A Win for the Mississippi River
After a devastating year for flooding on the Mississippi River, it’s good news to see a recent report by the “congressional watchdog” agency that makes long overdue recommendations on how the Corps of Engineers (the “Corps”) must follow current laws and protect the environment when it comes to building and maintaining structures that support navigation on the Mississippi River.
American Rivers and other environmental organizations have been questioning the environmental impacts of these “river training structures” for years (see A Citizen’s Guide to the Corps of Engineers).

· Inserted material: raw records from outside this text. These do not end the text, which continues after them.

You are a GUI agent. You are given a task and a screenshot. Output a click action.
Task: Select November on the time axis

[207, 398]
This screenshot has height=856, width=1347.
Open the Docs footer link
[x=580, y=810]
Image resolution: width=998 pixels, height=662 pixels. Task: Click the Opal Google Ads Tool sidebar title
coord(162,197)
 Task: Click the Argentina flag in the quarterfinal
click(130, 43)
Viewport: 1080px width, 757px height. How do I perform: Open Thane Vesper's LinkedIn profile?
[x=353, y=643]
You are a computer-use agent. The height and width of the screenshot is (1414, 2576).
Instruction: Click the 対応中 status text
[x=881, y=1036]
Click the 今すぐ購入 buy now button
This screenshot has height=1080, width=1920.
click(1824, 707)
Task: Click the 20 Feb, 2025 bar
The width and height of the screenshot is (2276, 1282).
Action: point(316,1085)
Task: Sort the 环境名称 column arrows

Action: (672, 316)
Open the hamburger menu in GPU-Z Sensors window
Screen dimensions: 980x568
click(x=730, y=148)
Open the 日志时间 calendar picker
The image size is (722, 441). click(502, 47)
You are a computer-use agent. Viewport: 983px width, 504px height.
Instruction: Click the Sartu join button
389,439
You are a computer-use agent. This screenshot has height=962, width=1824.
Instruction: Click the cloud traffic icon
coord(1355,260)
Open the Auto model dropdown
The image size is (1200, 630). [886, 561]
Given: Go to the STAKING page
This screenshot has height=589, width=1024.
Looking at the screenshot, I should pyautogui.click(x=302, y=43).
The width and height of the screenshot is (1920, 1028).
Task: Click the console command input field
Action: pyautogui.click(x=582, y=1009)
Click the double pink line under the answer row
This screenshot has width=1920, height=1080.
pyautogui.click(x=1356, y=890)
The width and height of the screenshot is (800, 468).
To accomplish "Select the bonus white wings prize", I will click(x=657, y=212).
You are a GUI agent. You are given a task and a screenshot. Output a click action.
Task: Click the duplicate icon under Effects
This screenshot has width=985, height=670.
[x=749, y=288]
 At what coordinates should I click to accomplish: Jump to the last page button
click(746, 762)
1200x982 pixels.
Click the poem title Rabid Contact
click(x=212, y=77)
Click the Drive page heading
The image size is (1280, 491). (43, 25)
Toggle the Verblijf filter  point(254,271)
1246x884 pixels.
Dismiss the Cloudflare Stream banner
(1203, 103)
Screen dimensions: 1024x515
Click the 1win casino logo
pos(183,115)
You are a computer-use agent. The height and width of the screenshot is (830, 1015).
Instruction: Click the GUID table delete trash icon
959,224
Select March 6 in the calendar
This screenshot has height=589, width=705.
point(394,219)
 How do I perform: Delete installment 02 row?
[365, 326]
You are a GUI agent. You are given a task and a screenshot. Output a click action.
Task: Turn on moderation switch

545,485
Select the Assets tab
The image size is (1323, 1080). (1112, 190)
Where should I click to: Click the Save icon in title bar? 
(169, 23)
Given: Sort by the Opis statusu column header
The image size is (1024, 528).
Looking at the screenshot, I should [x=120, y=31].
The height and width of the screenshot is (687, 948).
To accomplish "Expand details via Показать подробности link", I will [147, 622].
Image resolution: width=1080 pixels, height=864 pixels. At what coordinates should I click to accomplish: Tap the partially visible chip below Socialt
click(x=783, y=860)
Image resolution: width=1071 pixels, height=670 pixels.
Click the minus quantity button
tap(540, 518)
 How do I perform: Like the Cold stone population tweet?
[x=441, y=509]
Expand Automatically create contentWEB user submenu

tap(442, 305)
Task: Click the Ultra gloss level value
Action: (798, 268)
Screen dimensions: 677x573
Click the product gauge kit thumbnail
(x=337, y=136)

For over a century, the Corps has lined the Mississippi River with large rock structures – called “wing dikes”, “bendway weirs”, and “chevrons” – to “train” the river to flow in a way that will ensure a 9-foot channel for navigation.
The Middle Mississippi, the focus of the study, is situated between the confluences of the Missouri and Ohio Rivers and spans roughly 195 river miles. Along this stretch there are more than 1,375 manmade “river training” structures to support navigation, which is roughly 14 structures per mile.
The US Government Accountability Office or “GAO” report The Mississippi River: Actions Are Needed to Help Resolve Environmental and Flooding Concerns about the Use of River Training Structures confirms our suspicions that the Corps of Engineers’ St. Louis District ignored the environmental impacts of river training structures.
- Old Data: Remarkably, the Corps’ St. Louis District has been relying on 35 year old data from an Environmental Assessment (EA) that they conducted back in 1976 even though federal law requires that new analysis be done for any project that significantly impacts the environment and even though the river and its environment have changed dramatically since then, not least due to the fact of the huge number of these navigation structures.
- Wrong Permit: The Corps’ St. Louis District incorrectly processed the construction of river training structures under a nationwide permit, the wrong permit, even though their sister districts were permitting these structures correctly using the 404 “dredge or fill” permit under the Clean Water Act.
- Noncompliance with Federal Law: The Corps’ St. Louis District did not comply with two federal environmental laws, the National Environmental Policy Act (NEPA) and the Clean Water Act (CWA), as mentioned above. Under NEPA, the Corps is required to study environmental impacts on any major federal action that significantly affects the environment. Surprisingly, even after the pallid sturgeon and the least tern were listed as endangered in 2000, the Corps still constructed 23 new chevrons in the Middle Mississippi from 2003 – 2010 based on a 35 year old environmental assessment.
- Inadequate Science:While the Corps’ St. Louis District assessed hydrologic impacts such as the volume and speed of the river flow, it did not assess environmental impacts of these river training structures after construction to understand how these structures degrade fish and wildlife habitat or increase flooding.
We are hopeful that the Corps will adhere to environmental laws that have been on the books for ages, that they will prepare the required environmental impact assessments, and that they will conduct the necessary scientific studies to understand the cumulative impacts on the environment, particularly on habitat and flood heights.